Patients with end-stage chronic obstructive pulmonary disease (COPD) who have two lungs transplanted in place of one live nearly two years longer on average, according to a study released Friday.
Lung transplant is by far the most effective treatment available for patients in the final stages of COPD, which progressively constricts the organ's airways.
Caused mainly by smoking, the disease killed three million people worldwide in 2005 and it set to become the fourth leading cause of death by 2030, according to the World Health Organisation.
Nearly half of all lung transplants in the world -- both single and bilateral -- in 2006 were performed to treat COPD, but up to now no systematic study has determined which form of treatment works better.
Gabriel Thabut, a researcher at the Bichat Hospital in Paris, and colleagues analysed data from 9,883 COPD patients in the registry of the International Society for Heart and Lung Transplantation.

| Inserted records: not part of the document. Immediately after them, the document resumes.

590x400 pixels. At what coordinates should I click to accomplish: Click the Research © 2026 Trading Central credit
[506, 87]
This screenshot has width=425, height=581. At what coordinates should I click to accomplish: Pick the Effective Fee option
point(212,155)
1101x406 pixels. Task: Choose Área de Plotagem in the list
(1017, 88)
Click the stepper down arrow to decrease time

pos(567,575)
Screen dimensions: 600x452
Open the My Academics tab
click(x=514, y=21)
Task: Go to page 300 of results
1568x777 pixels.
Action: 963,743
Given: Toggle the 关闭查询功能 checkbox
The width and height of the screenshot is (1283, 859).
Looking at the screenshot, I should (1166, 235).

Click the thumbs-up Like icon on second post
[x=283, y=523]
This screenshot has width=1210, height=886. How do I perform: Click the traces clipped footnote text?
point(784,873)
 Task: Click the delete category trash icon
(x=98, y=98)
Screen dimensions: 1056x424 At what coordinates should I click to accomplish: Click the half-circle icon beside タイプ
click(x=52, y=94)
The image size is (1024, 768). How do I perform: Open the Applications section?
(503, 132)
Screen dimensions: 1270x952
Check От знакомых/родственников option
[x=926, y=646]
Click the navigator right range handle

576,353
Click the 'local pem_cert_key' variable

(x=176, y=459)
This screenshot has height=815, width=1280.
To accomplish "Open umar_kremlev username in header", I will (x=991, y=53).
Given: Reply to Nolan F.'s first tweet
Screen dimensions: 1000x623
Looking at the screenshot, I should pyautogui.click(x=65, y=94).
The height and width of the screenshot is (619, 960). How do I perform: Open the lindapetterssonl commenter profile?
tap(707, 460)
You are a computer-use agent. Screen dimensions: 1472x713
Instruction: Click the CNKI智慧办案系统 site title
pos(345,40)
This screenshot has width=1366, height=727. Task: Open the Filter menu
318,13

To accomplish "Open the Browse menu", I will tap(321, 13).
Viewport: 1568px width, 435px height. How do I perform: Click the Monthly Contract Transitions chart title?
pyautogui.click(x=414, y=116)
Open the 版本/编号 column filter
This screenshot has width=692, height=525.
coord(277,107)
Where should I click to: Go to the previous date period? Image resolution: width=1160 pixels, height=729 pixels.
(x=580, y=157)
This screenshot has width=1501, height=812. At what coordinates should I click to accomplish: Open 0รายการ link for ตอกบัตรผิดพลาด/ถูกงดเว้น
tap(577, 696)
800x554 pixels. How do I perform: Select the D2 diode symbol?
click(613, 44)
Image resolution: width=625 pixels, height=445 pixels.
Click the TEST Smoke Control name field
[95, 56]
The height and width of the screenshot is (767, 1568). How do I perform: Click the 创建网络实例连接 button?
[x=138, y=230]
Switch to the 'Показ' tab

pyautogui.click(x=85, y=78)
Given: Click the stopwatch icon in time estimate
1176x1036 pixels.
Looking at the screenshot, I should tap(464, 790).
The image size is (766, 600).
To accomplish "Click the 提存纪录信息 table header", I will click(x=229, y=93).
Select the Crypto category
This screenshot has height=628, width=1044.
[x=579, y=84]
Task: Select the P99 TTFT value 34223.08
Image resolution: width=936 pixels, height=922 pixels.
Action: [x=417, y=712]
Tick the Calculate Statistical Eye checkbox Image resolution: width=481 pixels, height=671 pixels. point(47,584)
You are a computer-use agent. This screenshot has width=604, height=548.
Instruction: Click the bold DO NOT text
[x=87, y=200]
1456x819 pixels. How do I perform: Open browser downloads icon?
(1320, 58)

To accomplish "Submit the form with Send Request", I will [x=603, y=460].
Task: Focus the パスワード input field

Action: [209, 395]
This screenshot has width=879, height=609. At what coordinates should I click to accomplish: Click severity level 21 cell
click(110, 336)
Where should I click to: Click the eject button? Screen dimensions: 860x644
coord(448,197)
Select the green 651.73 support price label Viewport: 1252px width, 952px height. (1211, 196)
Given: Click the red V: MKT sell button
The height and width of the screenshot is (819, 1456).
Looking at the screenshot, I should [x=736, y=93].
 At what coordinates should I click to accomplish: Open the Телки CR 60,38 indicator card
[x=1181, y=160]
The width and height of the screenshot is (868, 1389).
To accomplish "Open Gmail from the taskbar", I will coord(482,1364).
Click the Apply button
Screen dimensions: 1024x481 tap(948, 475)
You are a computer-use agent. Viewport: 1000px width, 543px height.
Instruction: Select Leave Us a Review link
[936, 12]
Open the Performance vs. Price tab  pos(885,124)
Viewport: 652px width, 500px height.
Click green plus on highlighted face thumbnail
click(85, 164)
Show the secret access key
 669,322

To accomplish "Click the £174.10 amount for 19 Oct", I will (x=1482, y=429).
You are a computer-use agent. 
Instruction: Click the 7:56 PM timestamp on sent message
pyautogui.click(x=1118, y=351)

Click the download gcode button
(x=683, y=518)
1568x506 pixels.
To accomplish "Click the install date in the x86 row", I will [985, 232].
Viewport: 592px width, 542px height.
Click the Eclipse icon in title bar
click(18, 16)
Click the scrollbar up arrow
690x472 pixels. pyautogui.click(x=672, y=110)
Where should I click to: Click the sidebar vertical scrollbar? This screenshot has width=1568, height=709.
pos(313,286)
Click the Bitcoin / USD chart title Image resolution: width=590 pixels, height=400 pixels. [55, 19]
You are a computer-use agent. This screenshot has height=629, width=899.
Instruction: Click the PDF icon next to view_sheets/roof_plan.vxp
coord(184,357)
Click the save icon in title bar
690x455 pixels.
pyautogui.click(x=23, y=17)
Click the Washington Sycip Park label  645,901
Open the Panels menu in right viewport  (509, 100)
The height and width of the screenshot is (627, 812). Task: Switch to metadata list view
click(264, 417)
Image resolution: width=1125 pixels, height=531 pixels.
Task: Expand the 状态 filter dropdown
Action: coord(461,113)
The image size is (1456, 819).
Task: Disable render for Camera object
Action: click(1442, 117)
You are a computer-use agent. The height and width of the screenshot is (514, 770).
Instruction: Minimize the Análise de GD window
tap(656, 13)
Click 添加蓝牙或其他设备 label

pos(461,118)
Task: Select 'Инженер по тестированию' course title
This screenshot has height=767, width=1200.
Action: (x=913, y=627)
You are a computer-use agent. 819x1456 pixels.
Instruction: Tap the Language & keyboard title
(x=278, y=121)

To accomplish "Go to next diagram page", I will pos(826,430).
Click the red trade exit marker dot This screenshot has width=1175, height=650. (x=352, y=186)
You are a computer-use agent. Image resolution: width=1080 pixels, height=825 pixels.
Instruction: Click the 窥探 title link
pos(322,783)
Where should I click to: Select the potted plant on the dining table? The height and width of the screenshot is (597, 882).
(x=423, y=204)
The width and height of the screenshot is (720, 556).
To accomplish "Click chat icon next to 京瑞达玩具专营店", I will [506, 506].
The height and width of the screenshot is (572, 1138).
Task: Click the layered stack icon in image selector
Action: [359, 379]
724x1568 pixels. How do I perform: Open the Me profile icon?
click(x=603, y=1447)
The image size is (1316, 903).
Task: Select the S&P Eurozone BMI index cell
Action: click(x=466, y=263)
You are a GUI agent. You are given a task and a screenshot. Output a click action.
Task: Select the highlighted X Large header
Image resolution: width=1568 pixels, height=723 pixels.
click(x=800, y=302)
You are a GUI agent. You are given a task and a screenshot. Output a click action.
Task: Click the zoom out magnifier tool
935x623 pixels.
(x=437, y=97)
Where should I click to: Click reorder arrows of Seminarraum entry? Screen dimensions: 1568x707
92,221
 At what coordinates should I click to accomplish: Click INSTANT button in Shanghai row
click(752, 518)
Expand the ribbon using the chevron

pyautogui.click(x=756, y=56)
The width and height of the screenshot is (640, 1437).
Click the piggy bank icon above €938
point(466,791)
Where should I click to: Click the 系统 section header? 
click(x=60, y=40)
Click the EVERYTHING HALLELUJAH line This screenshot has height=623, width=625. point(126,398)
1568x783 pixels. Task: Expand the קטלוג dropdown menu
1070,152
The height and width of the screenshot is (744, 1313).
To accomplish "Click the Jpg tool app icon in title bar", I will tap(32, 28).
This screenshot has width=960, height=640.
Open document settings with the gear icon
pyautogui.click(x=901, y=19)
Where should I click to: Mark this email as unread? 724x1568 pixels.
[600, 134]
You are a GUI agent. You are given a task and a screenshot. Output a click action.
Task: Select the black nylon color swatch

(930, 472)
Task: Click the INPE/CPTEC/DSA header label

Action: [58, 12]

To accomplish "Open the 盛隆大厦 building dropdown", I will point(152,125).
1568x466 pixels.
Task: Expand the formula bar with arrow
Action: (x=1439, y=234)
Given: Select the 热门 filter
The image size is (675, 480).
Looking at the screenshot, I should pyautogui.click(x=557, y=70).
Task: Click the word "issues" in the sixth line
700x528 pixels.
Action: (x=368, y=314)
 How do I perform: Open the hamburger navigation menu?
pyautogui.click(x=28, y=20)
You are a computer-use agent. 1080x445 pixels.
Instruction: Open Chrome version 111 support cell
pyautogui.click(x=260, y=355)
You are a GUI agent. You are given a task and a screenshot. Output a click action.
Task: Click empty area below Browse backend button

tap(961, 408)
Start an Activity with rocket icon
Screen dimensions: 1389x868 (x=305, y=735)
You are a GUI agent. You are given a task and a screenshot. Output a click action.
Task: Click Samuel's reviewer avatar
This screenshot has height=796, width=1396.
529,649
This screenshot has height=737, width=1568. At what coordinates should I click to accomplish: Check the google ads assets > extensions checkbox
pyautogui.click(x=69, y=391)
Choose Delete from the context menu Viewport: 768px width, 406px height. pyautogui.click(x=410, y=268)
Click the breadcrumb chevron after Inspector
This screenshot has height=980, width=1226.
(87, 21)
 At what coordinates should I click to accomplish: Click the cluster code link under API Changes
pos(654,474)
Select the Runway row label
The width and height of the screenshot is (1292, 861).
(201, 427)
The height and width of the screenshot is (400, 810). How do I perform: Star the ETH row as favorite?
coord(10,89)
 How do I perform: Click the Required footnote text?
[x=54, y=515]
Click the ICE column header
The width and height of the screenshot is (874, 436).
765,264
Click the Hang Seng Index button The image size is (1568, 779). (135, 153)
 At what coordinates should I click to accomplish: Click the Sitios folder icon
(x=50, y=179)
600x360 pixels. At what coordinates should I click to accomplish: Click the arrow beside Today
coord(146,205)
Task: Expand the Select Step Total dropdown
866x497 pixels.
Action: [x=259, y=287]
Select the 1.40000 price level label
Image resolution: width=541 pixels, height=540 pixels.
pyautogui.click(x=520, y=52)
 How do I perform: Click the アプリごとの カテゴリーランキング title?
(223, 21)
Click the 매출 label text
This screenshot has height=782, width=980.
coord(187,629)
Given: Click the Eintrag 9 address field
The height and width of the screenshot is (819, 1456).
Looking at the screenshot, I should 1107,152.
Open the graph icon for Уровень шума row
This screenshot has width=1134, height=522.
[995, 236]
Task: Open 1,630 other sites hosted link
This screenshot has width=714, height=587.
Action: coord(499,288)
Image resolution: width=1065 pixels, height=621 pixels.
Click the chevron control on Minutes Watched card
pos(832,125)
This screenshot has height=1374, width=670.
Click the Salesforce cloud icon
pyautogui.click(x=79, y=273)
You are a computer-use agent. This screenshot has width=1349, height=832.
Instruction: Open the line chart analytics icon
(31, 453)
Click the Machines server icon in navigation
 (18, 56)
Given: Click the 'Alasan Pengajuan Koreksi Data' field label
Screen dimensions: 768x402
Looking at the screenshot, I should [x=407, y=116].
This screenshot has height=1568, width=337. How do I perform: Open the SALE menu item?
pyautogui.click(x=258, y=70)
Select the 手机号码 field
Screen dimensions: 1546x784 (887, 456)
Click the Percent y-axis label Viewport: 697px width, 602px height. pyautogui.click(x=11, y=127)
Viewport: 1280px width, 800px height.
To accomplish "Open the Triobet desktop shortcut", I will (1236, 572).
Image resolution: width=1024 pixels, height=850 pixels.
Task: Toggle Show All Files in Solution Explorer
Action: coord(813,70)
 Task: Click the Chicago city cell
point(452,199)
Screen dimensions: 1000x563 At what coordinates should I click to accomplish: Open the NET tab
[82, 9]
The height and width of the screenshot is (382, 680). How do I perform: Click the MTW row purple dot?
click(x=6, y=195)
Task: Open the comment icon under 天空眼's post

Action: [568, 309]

Of these, 35.7 percent underwent bilateral transplants, while the rest had only one lung replaced, all between 1987 and 2006, said the study, published in the British medical journal The Lancet.
The researchers found that the median post-operative survival time was nearly two years long for patients who had both lungs transplanted, 6.41 years versus 4.59 years.
That advantage almost disappeared, however, in patients over 60, the study said.
While the findings would seem to point to double transplants as the clearly preferable option, any such recommendations need to take into account the limited supply of donor organs, the authors note.
'Any potential survival benefit of bilateral lung transplantation for individuals with COPD must be weighted against the potential societal benefits of allocation of organs to patients with advanced lung diseases,' they conclude.
Alternatives to transplant -- such as surgery to reduce lung volume, use of endobronchial valves, and pulmonary rehabilitation -- are likewise available, points out E. Clinton Lawrence of Emory University in a commentary, also published in The Lancet.
'There is a limited supply of organs suitable for transplantation and patients -- usually not those with COPD -- die on waiting lists,' he wrote.
Reducing demand for this kind of surgery through smoking prevention programmes is a far better alternative, he suggested.